Oh my. Now you're opening a clan of warms that I won't have time to fully flesh out this morning. But clearly, love is not an idea -- or a noun or a verb or an adjective or anything really englishable at all, unless maybe you happen to be William Shakespeare or Suzanne Somers or something.
Rather, first and foremost it is a preverbal embodied experience to which we only later give a name. Indeed, this is what makes it real, and not just an abstraction or a linguistic convention or Bill Clinton's marriage vows.
It very much reminds me of the founding of Amorica, which was, of course, rooted in freedom. The typical pinhead imagines that this cerebrated political freedom was just that: cerebrated rather than soma-tized (soma being Greek for body). There are a number of goodbooks that touch on this, at least implicitly, most recently Daniel Hannan's Inventing Freedom: How the English-Speaking Peoples Made the Modern World. The title is accurate as far as it goes, but of course it doesn't go to the deep psychosomatic source of freedom rooted in the unique circumstances of infancy.
However, Hannan does correctly point out that freedom was first "lived" for many generations before it could be reflected upon and codified. Thus, Englishmen were living in real freedom in the colonies, with only a very light touch from the distant government. In living it they came to cherish it, which is why they went all Alec Baldwin (a third of them, anyway) when the King began meddling in their affairs. I mean, compared to Obama, King George was a contemporary conservative fantasy of unintrusive government.
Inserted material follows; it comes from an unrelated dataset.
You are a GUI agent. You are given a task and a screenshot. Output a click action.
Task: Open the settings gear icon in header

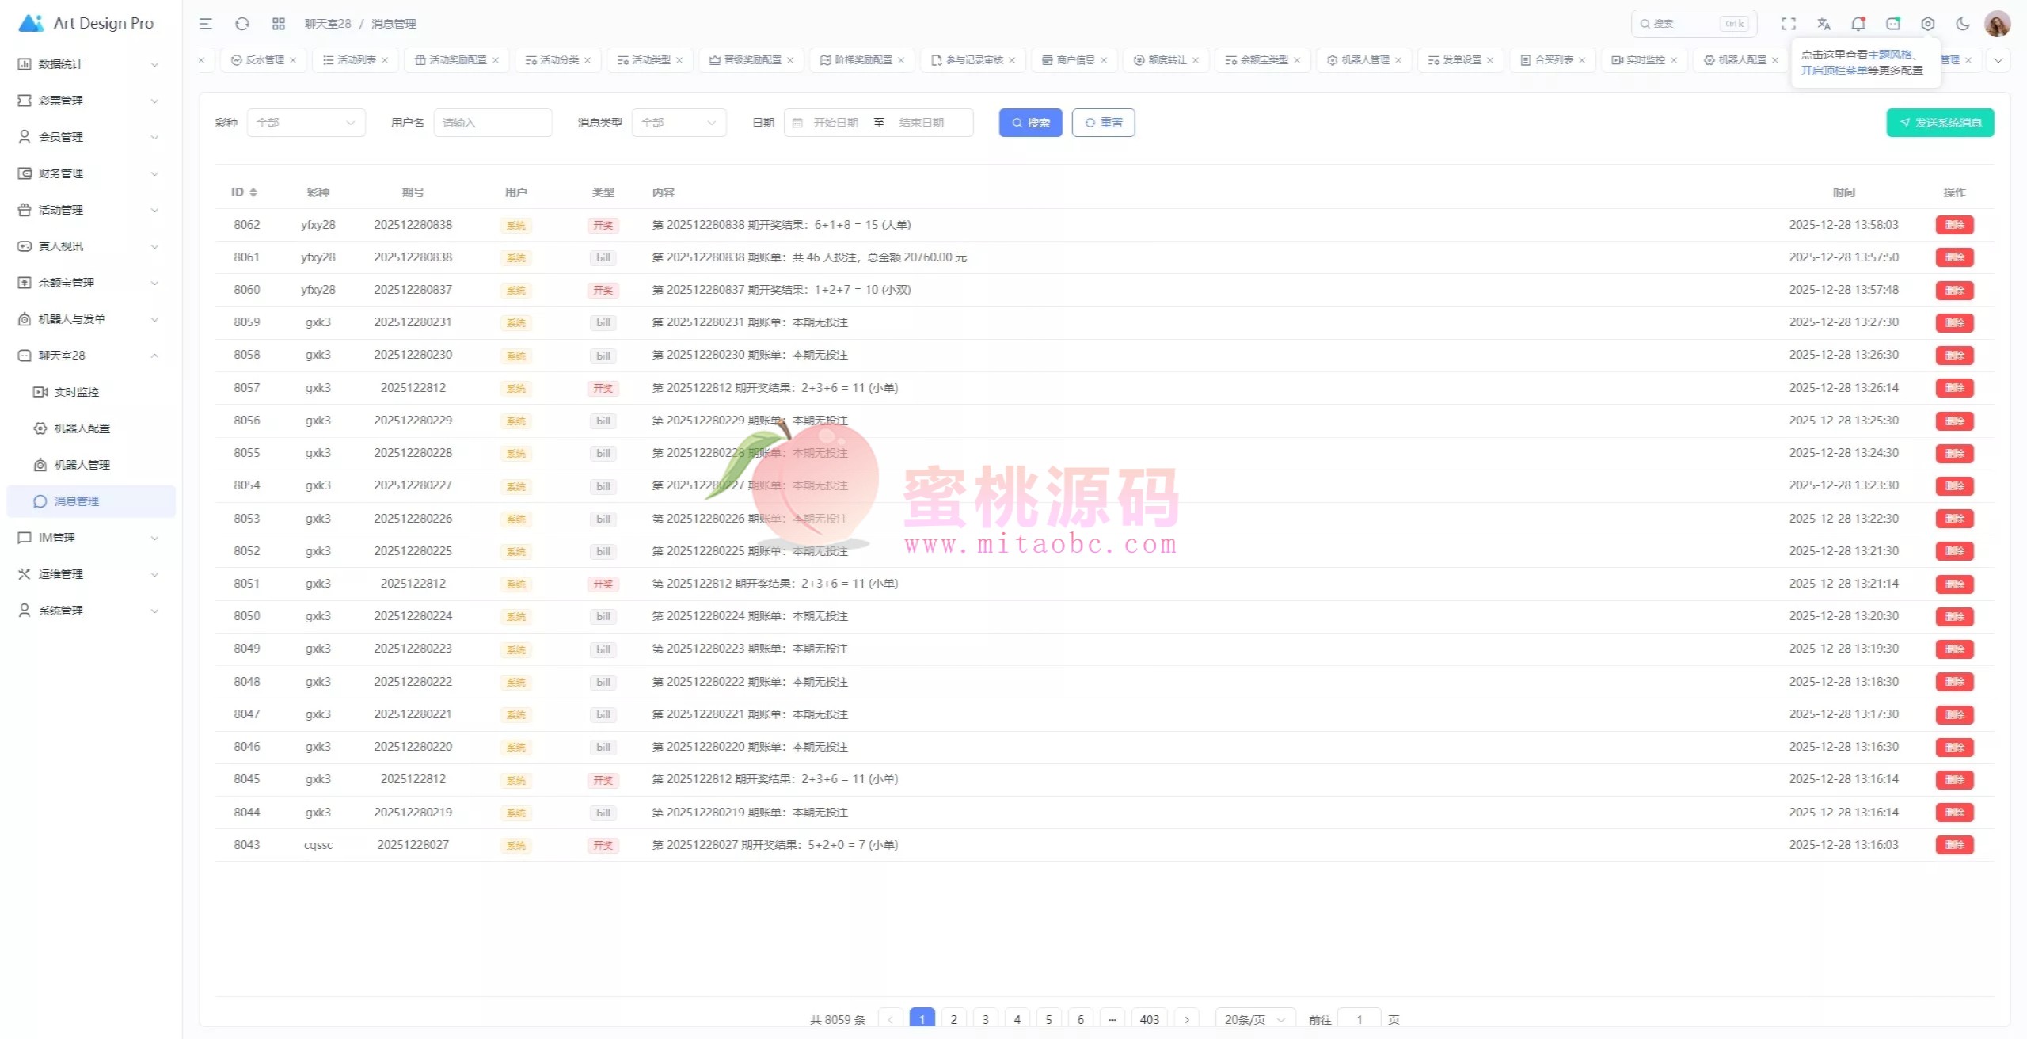point(1928,24)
If the original Tea Partiers were around today, they'd dump more than tea in the harbor. Instead of Teabaggers they'd have to call them Bodybaggers.
So, love. Where does it come from? According to John Hiatt, it don't come from me and you, but comes from up above. True, but how does it get down here, into flesh and blood? How does it, you know, in-caritas-nate?
I'm sorry I'm rambling. I could probably ramble like this all day long, in which case I would eventually get to the point. But I have to turn off the higherhose and get ready for lowdown work. I'll just leave you with a memorable passage from MotT that we've highlighted before.
Oh, but before that, one final point that came to mind yesterday: beyond the horizon of history is myth. Myth is what fills the unKnown space between prehuman apes and human history. Thus, there is an analogous and inevitable "silence" in that gap, since there are no written records, only stories that are handed down. Oh, and some cave paintings down in the womb of mother earth.
There is something in genuine myth that is analogous to our stories of what transpires between conception and language. Or in (m)other worlds, before living in language we are embodied in narratives -- a case of the word taking flesh -- a subject to which we will return tomorrow.
Here's the quote from MotT:
There is nothing which is more necessary and more precious in the experience of human childhood than parental love.... nothing more precious, because the parental love experienced in childhood is moral capital for the whole of life.... It is so precious, this experience, that it renders us capable of elevating ourselves to more sublime things--even divine things. It is thanks to the experience of parental love that our soul is capable of raising itself to the love of God.